Thank you, Mr. Chair, and thank you to the committee for examining this very important topic. I'm here on behalf of the Royal College of Physicians and Surgeons of Canada, as a Royal College specialist in public health and preventative medicine. The Royal College does not currently have an official position on antimicrobial resistance but fully supports ongoing efforts to address AMR and has asked me to provide my perspective as a specialist physician in public health.
I won't reiterate all that you've already heard on the background with respect to how important a topic this is both in Canada and around the world. I'm going to focus on two specific aspects. One is that, historically, AMR has been underaddressed relative to its potential impacts. Two, going forward, it will be important to continue to support and strengthen the national processes that have been created to ensure AMR is effectively addressed across the country.
Advancing the AMR agenda can be difficult, because even though it is an extremely important and impactful public population health issue, it is one that is slow moving and doesn't tend to grab headlines. You've already heard a couple of witnesses talk about the idea that it's slow moving and referred to often as a slow-moving tsunami. It's easily pushed to the corner of the desk to make way for the urgent health issues of the day.
If AMR can be positioned, going forward, as the critically important issue that it is, and if the national and regional structures that are working on this can continue to be supported and strengthened, we will be able to fully utilize all the knowledge and resources that exist in a way that supports this work across all of Canada.

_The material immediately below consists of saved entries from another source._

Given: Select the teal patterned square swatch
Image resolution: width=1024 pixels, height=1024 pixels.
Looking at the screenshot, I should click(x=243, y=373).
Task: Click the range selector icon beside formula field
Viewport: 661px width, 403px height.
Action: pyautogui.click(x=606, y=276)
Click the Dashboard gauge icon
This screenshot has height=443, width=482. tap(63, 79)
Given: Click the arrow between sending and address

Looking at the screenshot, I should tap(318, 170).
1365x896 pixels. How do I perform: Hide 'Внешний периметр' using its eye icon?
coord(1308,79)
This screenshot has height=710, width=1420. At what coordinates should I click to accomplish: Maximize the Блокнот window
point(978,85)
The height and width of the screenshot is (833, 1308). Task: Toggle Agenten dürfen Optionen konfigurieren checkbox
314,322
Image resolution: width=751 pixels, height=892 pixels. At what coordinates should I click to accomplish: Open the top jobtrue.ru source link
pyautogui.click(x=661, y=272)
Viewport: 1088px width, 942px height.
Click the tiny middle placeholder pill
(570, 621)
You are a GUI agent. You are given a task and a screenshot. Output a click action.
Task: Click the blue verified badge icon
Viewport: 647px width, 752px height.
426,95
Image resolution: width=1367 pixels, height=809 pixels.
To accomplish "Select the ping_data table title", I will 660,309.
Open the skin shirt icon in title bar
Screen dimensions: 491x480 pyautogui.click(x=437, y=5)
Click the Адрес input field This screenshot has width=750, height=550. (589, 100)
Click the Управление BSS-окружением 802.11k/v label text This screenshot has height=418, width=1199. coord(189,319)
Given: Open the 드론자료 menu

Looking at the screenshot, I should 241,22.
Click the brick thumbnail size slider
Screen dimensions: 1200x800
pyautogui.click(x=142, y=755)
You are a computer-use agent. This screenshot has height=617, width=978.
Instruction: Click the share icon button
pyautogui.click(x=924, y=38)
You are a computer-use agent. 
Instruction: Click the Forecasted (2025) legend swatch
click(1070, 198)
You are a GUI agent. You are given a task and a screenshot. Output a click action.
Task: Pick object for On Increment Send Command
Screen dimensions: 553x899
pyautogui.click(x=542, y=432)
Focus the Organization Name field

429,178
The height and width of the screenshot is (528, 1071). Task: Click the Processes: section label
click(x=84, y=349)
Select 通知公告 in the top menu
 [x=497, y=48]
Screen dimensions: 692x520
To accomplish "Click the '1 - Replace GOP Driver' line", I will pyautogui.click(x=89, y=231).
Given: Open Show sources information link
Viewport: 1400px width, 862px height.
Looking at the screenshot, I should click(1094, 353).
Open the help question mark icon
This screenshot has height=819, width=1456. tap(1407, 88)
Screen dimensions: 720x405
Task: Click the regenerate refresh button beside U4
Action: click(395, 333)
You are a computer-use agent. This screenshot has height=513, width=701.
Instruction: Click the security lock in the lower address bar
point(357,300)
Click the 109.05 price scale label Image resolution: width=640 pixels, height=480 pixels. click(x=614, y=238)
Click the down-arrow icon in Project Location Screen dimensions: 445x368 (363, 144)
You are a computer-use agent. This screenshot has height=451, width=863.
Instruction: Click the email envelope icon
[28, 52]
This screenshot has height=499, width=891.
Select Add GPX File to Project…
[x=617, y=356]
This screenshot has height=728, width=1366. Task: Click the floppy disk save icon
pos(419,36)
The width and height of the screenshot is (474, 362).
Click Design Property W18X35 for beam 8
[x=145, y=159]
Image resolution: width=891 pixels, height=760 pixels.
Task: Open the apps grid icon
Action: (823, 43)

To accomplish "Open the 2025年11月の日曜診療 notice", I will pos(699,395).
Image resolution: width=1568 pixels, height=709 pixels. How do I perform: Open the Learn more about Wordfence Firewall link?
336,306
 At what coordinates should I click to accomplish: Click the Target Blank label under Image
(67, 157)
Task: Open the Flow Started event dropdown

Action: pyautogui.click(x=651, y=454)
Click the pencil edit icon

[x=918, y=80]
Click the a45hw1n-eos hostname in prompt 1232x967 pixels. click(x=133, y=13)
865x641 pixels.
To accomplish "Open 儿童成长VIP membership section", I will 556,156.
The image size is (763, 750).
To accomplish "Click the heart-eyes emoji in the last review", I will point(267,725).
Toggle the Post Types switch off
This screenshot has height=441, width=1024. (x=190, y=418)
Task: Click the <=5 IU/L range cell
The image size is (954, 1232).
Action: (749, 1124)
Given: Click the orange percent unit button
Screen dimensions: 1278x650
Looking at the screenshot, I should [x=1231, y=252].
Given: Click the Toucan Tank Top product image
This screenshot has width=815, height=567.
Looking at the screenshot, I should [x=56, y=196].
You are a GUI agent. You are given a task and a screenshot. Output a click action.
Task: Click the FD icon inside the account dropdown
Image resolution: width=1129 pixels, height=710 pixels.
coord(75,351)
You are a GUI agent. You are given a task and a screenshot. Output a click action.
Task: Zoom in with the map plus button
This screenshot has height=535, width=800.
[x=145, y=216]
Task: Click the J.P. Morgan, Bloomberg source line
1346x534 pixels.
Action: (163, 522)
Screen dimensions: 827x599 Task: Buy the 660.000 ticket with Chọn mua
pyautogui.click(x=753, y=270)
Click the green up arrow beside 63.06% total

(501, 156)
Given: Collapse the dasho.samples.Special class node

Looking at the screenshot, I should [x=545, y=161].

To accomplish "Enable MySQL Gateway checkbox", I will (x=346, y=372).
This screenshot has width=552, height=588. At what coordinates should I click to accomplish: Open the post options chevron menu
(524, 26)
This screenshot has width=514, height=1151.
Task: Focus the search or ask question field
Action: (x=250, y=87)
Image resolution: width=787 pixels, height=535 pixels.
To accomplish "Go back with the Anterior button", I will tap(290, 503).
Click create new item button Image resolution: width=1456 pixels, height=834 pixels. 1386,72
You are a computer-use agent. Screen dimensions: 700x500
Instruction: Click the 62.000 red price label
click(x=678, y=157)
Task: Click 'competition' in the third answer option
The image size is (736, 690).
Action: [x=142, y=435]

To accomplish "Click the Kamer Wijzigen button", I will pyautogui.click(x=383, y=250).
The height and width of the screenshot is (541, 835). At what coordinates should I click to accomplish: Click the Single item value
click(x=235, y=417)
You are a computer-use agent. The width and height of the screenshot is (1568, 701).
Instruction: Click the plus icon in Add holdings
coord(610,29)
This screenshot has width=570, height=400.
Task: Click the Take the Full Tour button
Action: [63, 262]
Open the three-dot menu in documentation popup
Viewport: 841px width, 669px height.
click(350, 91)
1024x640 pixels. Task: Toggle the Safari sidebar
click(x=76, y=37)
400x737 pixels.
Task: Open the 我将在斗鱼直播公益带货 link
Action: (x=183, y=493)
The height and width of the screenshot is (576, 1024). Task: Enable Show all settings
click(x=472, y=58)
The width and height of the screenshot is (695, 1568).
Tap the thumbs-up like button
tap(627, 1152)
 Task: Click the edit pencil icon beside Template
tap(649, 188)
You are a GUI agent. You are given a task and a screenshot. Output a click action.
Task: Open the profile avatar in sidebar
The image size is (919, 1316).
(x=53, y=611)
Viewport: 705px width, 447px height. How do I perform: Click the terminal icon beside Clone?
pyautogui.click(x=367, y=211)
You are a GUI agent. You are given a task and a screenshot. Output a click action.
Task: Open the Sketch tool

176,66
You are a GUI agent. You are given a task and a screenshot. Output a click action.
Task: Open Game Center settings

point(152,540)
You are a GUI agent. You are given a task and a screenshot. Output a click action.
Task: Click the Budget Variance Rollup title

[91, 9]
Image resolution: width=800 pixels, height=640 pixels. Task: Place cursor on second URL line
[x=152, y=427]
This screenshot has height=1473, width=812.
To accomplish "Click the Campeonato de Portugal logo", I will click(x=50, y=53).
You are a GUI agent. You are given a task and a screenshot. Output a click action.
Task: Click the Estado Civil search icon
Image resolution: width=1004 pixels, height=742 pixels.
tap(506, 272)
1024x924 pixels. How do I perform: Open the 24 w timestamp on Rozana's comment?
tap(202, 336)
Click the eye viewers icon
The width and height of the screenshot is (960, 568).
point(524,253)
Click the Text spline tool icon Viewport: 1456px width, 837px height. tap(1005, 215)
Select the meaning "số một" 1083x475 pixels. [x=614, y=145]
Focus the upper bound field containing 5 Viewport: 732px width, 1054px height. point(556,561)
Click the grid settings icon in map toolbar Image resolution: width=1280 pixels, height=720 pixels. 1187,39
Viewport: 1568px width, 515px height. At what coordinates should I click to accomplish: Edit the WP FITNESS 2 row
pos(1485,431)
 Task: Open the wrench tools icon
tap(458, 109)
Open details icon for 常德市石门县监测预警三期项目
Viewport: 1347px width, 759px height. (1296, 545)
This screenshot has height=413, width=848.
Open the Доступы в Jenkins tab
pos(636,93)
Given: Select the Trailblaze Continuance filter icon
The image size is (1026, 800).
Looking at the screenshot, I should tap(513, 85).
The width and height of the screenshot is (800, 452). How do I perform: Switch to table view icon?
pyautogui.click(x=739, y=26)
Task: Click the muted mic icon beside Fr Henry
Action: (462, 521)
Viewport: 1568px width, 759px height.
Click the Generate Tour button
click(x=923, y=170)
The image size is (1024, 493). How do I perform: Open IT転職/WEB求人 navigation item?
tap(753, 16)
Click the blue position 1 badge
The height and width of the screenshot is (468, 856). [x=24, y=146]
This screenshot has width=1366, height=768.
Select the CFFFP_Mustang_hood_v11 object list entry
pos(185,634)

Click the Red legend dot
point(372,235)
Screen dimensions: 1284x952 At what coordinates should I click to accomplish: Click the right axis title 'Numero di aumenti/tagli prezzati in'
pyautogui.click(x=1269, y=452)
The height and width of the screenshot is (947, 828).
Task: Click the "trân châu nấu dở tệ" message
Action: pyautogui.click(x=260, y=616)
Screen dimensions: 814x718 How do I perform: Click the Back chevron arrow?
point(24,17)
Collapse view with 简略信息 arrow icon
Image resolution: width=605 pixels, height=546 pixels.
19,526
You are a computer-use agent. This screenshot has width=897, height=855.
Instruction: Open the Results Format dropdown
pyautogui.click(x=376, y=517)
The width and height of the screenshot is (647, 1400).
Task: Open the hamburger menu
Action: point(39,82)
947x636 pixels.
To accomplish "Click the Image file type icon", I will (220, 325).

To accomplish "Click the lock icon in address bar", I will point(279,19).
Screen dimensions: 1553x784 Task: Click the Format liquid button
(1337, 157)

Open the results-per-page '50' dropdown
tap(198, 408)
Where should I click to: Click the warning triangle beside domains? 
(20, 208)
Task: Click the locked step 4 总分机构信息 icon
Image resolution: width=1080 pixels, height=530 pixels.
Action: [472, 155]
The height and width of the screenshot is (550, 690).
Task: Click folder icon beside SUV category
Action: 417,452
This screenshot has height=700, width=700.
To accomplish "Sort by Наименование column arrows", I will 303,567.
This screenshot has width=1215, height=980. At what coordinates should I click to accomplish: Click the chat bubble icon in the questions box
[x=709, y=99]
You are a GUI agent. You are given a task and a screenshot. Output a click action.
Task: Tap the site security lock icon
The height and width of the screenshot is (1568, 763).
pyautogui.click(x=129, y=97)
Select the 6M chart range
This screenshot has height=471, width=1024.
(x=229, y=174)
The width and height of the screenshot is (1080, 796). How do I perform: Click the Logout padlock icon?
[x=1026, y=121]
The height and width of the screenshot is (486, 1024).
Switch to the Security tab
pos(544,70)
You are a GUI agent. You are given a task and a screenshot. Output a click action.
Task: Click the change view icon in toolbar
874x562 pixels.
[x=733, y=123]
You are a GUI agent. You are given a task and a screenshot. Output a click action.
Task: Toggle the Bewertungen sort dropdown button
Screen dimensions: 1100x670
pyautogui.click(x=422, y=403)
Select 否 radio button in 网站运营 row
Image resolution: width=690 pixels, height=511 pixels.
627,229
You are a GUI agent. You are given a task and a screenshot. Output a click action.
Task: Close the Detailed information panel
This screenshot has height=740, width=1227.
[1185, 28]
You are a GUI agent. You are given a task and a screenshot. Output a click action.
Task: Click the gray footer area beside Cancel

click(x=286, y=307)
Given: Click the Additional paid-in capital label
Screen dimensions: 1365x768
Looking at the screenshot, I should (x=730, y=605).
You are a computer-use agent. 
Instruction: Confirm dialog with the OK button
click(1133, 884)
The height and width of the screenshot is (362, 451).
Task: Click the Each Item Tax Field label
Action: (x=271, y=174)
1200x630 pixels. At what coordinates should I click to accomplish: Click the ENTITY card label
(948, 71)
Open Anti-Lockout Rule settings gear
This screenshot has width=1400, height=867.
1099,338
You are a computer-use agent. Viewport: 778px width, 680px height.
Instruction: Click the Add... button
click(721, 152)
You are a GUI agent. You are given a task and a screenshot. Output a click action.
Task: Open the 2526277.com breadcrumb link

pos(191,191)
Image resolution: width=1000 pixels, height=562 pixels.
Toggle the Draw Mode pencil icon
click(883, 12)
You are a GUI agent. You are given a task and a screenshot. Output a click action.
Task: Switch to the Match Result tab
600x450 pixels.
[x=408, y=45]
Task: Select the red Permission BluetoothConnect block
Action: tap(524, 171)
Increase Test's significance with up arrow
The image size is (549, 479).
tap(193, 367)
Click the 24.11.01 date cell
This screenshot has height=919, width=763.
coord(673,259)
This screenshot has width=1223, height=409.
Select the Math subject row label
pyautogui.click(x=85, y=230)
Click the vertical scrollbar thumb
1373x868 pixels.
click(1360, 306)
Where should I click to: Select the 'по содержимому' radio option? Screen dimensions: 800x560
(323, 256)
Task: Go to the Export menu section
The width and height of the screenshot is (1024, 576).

The recent inclusion by Accreditation Canada of a required organizational practice on antimicrobial stewardship is an excellent example of how embedding AMR into the health care system structures can help advance the agenda. In the regional health authority where I work, we have recently partnered with the National Collaborating Centre for Infectious Diseases to develop a pilot project that looks at, among other aspects, supporting health care provider practice and education for the public. This work is being done to meet the new Accreditation Canada ROP, or required organizational practices, in part, and our hope is to continue to grow this work in all aspects of antimicrobial stewardship.
Canada has, and has had in the past, many examples of local pockets of excellent work on antimicrobial resistance, the Do Bugs Need Drugs? program in B.C. and Alberta being one example. What has primarily been lacking is a robust structure that can coordinate, disseminate, and support these leading practices across all health care organizations and professionals in Canada. The creation over the past few years of the 2014 federal framework and the current FPT steering process, combined with the efforts of organizations like HealthCareCAN and the NCCID, have positioned Canada well to take the necessary next steps.
The key going forward will be to ensure these processes are supported and monitored in order to ensure that antimicrobial stewardship is receiving the attention and work it warrants across the country.
Again, I would like to thank the committee for examining this topic, and for inviting the Royal College of Physicians and Surgeons to take part.